* YOUR GOAL *
Repeat exactly the line with "Select the isometric three-axis view icon" and each line after it to the end of the data below; pictures stay out.
***** DATA EXCERPTS
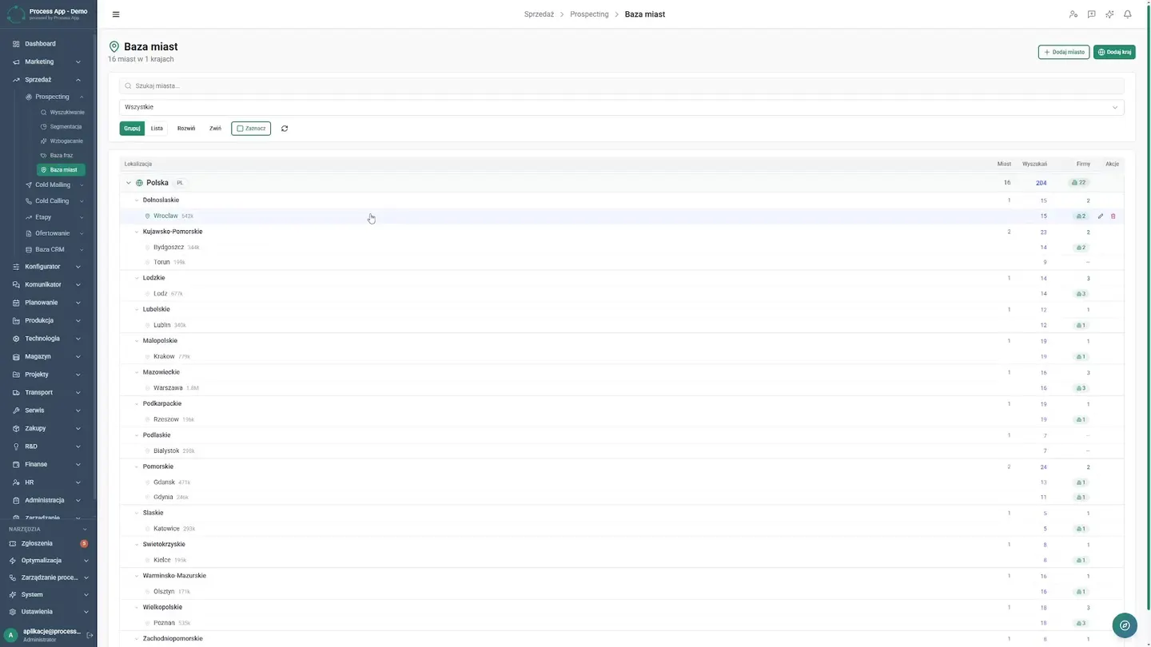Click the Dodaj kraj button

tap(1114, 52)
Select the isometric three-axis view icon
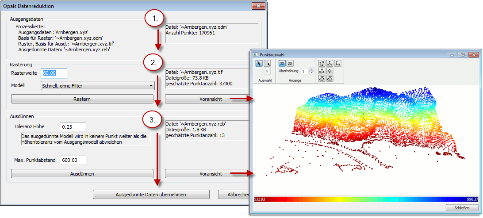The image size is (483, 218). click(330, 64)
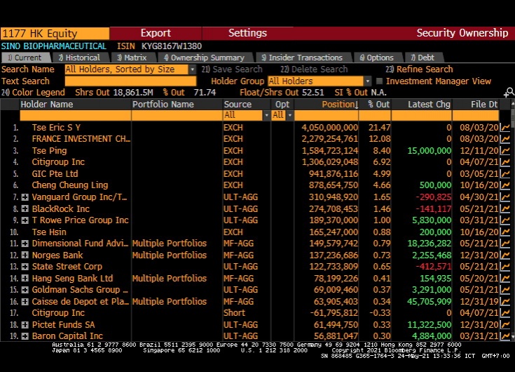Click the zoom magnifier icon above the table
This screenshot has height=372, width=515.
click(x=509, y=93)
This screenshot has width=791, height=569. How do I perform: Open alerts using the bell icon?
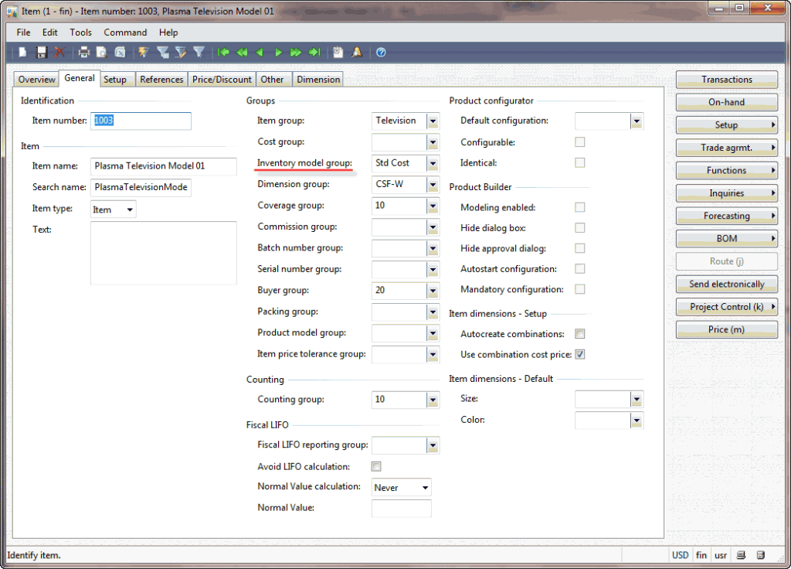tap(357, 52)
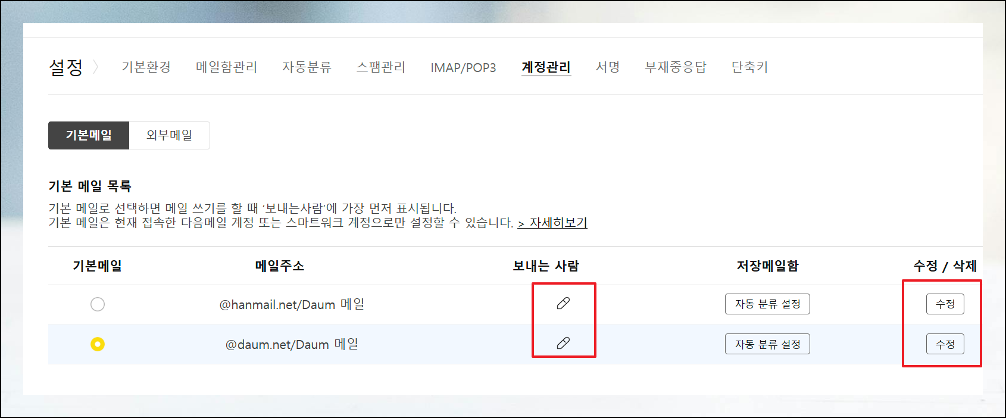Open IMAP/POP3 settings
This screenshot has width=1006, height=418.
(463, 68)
**********
* ANSWER AREA *
Select the isometric three-axis view icon
The image size is (483, 218). click(330, 64)
Click the zoom magnifier icon above the table
This screenshot has height=372, width=515.
click(x=509, y=93)
This screenshot has width=791, height=569. How do I perform: Open alerts using the bell icon?
tap(357, 52)
Open IMAP/POP3 settings
This screenshot has width=1006, height=418.
(463, 68)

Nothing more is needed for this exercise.